Wounded Pendleton wins world gold
UCI World Track Cycling Championships 2012
- Hisense Arena, Melbourne
- 4-8 April 2012
Victoria Pendleton picked herself off the floor to record a brilliant semi-final victory over Australia’s Anna Meares en route to world sprint gold.
Pendleton suffered track burns after a crash in her first best-of-three semi-final heat against arch-rival Meares.
The Briton struck back to reach the final in Melbourne, where officials relegated Lithuania’s Simona Krupeckaite to hand her gold.
“It’s been an emotional rollercoaster,” Pendleton told BBC Sport.
“That’s not necessarily the way I’d like to win, in an ideal scenario, with relegations and stuff. It always feels a bit weird and not very true to the sport, but those are the rules.
“I’m delighted with the result. I didn’t think it was going to happen coming into today. It’s great to end on a high.”
Pendleton intends to retire after the London Olympics and will now do so with nine career world titles to her name, including six in the sprint.
To keep her hopes of winning this one alive, she first had to peel her battered right side up from the Hisense Arena track. She clashed arms with Meares in the midst of a frantic finish to their first semi-final heat, sending the 31-year-old crashing down and burning her right shoulder, elbow and hip on the wooden surface.
“It’s not too bad. I lost my balance, went too far in one direction and lost my traction,” she said.
“My dad always said you don’t do track cycling unless you’re prepared to crash. I slid quite nicely, which sounds random, and I felt fine. I could tell it was just surface wounds.”
Meares told BBC Sport: “I’m getting sick of meeting Vicky in the semi-final, it’s making it really hard.

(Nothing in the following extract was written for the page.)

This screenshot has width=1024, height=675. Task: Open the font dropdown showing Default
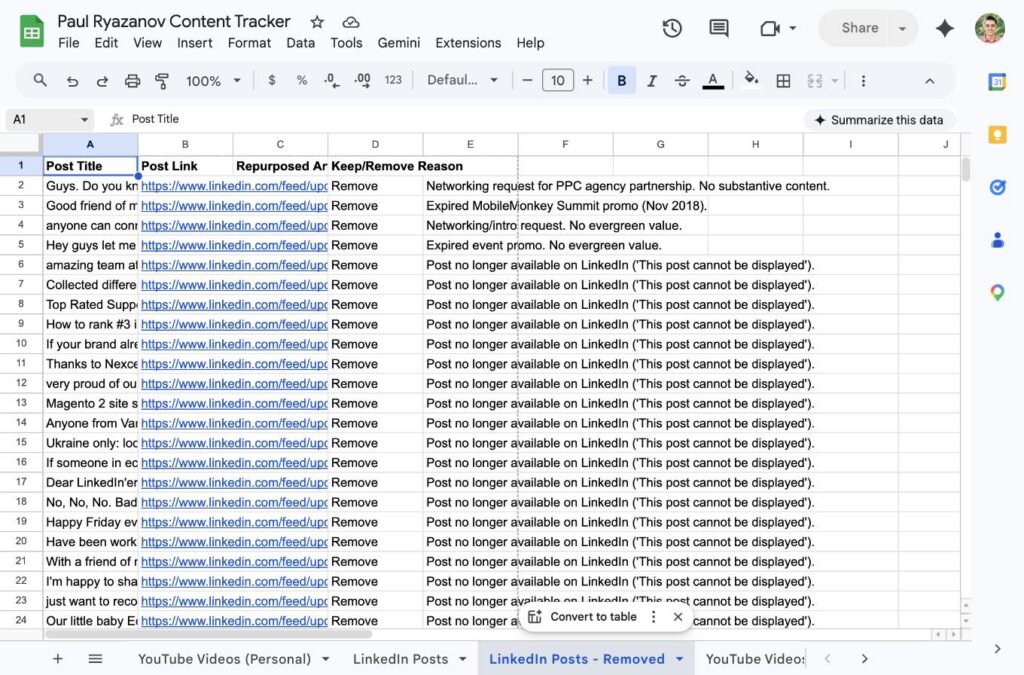click(x=462, y=80)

For her to pick herself up after that heavy fall and come back as hard as she did is a mark of the woman and the great champion that she is.”
Olympic champion Pendleton against world champion Meares is the London 2012 sprint final to which track cycling fans and the media have been eagerly building ever since Beijing 2008, where they finished first and second respectively.
If the Australian has recently appeared out of Pendleton’s league on one or two occasions, the latter laid her body on the line to prove more than Meares’ match in Melbourne.
Officials relegated Meares from the second heat for straying outside her racing line, levelling the score at 1-1.
Pendleton – burns showing through large holes in her GB skinsuit – then upstaged the 28-year-old Meares in a spectacular deciding heat, winning in a photo finish.
The final against Krupeckaite, last year’s silver medallist, felt predestined for Pendleton in front of a muted Australian crowd.
But the victory came in odd circumstances. Pendleton won heat one and Krupeckaite seemed to have levelled in the second race before the Lithuanian, too, was relegated in identical circumstances to Meares.
Pendleton, already off the track and preparing for a deciding heat when the relegation and her consequent victory were announced, fell into an emotional celebration as she won Britain a third gold medal of the week in Olympic events (fourth overall). Meares took the bronze.
“I was disappointed with the team sprint [on Wednesday, when Pendleton and Jess Varnish failed to earn a medal],” said Pendleton.
“It left me flat, I must admit. Picking myself up for this was quite hard. I thought this was going to be a stepping-stone and I hoped I might do a better performance than I did at the London World Cup.
“I feel I did that and I’m more than pleased.”
Elsewhere on Friday, Sir Chris Hoy took a lengthy route to the men’s sprint semi-finals, where he will now face team-mate Jason Kenny.
The Scot first came through a repechage round following an early defeat by France’s Mickael Bourgain, then edged past Germany’s Robert Foerstemann in their deciding quarter-final heat, which also required a photo to separate the pair.
Kenny defeated Frenchman Kevin Sireau in their last-eight decider with a bold, early bid for the line to set up an all-British semi-final on Saturday. The outcome of that race could help to decide which of the pair rides in the sprint at the Olympics, with only one slot available.
In the six-event men’s omnium, Britain’s Ed Clancy lost some ground on his rivals with seventh place in event five, the scratch race, eventually claiming fourth overall despite a strong time trial to finish.
Britain’s Dani King took fourth place in the non-Olympic women’s scratch race, having been part of the women’s pursuit team that won world gold a day earlier.